Tokens would no longer be burned in debugging and evaporate into the ether. Instead, they would turn into a product that can potentially save tokens and improve performance in the future. Augment’s Agent, Auggie, saves tokens by pre-indexing your codebase so that Agents can query it instead of blindly grepping around. I’m curious to see who comes up with this concept for single and multiple Agent chat histories and if it’s useful. Maybe it exists already and you can let me know in the comments.
Agent Sprint Planning Anytime we have a “meeting” or “ceremony” in Agile terms, that’s an opportunity for multi-Agent consensus-seeking review. It all depends if burning these tokens at these various points is worth it to you, but I do believe the teams who have the most tokens burned will be the most successful as well.
Agents can help with Sprint Planning by ensuring that all tickets meet a certain definition standard and can ask the user questions about tickets in a conversational way to fill them in. I’m also sure there will be some amount of “Scrum Master Copilot” built into JIRA to help assign tickets to developers, optimizing for various goals like: maximize total points closed as a team, bringing developers up to speed on certain parts of the stack for team redundancy, or to even to schedule work in such a way to avoid interpersonal conflicts between developers.
Agent Daily Standup We may not even need a daily stand up meeting anymore, at least in the way that we have it now. All project status will be updated in JIRAs automatically by the Agents and even sent to an automated daily standup thread. So where does this leave the engineering manager? Potentially teams can spend the first 5 minutes of the meeting reading the automatically generated reporting and then spend the next 10 minutes focusing less on “status update” and more on higher priority items like “blockers” and coordinating cross-cutting changes. Not everyone would need to talk every day, and that would be okay.

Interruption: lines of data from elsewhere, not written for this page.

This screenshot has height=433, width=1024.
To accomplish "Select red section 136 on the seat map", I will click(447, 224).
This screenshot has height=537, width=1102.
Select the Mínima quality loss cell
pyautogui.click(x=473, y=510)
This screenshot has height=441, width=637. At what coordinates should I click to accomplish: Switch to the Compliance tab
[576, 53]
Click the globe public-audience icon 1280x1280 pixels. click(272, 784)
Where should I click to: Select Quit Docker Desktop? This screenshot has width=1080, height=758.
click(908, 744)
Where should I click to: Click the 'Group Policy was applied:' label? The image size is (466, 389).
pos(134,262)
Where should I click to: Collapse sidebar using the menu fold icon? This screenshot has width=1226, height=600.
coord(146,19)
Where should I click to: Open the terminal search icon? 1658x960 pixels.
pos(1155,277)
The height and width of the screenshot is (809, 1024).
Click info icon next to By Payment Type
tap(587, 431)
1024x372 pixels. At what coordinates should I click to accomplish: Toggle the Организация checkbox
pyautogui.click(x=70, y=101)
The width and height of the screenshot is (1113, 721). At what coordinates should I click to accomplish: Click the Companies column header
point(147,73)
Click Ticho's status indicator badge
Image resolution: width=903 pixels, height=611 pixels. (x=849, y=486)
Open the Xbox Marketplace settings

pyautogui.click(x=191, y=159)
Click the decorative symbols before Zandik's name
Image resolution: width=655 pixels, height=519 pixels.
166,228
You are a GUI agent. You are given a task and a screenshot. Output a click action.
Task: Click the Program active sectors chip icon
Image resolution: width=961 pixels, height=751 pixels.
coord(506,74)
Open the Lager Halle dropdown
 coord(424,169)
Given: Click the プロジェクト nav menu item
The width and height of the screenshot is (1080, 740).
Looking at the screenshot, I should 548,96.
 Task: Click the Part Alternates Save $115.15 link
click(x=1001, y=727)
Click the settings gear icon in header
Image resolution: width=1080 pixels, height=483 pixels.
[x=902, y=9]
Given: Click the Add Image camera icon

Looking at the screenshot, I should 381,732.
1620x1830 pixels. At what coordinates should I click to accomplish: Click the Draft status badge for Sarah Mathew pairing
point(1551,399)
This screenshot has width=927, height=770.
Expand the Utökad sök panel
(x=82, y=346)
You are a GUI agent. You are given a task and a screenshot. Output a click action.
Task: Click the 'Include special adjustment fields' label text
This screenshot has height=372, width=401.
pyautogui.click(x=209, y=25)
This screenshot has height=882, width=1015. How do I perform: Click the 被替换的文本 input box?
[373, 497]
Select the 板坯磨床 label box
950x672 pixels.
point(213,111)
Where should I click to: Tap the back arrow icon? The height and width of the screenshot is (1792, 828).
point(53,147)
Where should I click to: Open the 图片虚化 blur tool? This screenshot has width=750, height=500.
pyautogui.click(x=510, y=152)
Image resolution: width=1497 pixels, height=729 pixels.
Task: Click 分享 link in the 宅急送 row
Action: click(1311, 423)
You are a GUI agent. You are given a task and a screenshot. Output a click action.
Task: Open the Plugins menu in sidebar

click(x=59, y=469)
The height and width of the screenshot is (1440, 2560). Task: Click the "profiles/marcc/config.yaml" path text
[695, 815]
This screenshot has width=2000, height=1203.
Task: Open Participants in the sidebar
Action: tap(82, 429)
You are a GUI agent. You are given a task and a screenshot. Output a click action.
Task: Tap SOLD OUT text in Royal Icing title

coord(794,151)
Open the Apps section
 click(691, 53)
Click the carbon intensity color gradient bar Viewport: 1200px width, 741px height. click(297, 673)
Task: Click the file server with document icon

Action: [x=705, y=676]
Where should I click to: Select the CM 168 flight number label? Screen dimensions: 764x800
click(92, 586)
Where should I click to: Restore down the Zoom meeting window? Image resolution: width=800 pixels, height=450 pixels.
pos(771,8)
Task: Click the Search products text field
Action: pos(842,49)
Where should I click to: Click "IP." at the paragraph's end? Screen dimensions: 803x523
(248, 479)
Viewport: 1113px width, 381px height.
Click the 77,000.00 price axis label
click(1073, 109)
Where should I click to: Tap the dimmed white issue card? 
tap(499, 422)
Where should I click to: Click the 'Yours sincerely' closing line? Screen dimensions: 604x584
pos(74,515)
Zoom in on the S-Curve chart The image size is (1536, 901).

Agent Retrospective Having a structured way for Agents to reflect on how a given Bead/feature/project implementation went so that it can apply lessons learned into long-term AGENTS.md behavior. This feels like it would be another opportunity to let the various frontier model Agents collaborate together to create worthwhile process-as-code improvements moving forward.
A note about AGENTS.md is that you don’t want it to be too long. 100-200 lines should be plenty to get your point across to your Agents. Otherwise, your Agent starts “forgetting” rules, and you don’t get to choose which ones it remembers. Theres’s various techniques like “progressive disclosure” that enable linking to larger, more detailed documents as necessary.
Conclusion I haven’t looked for these tools, and I’m sure they exist somewhere as a prototype in someone’s public Github. I’m curious when we will see widespread adoption of these as standard practice. Since it’s the beginning of 2026, I’ll call by 2027 the rest of our workflows will be heavily Agent-ified (Agentic?), just like how the actual coding process has been upended by Agents in the past 6 months.
Thank you for reading this far. I used a lot of speech to text in this article to write. I think it puts more of my literal “voice” in here, but also made it a much longer article. Let me know what you think!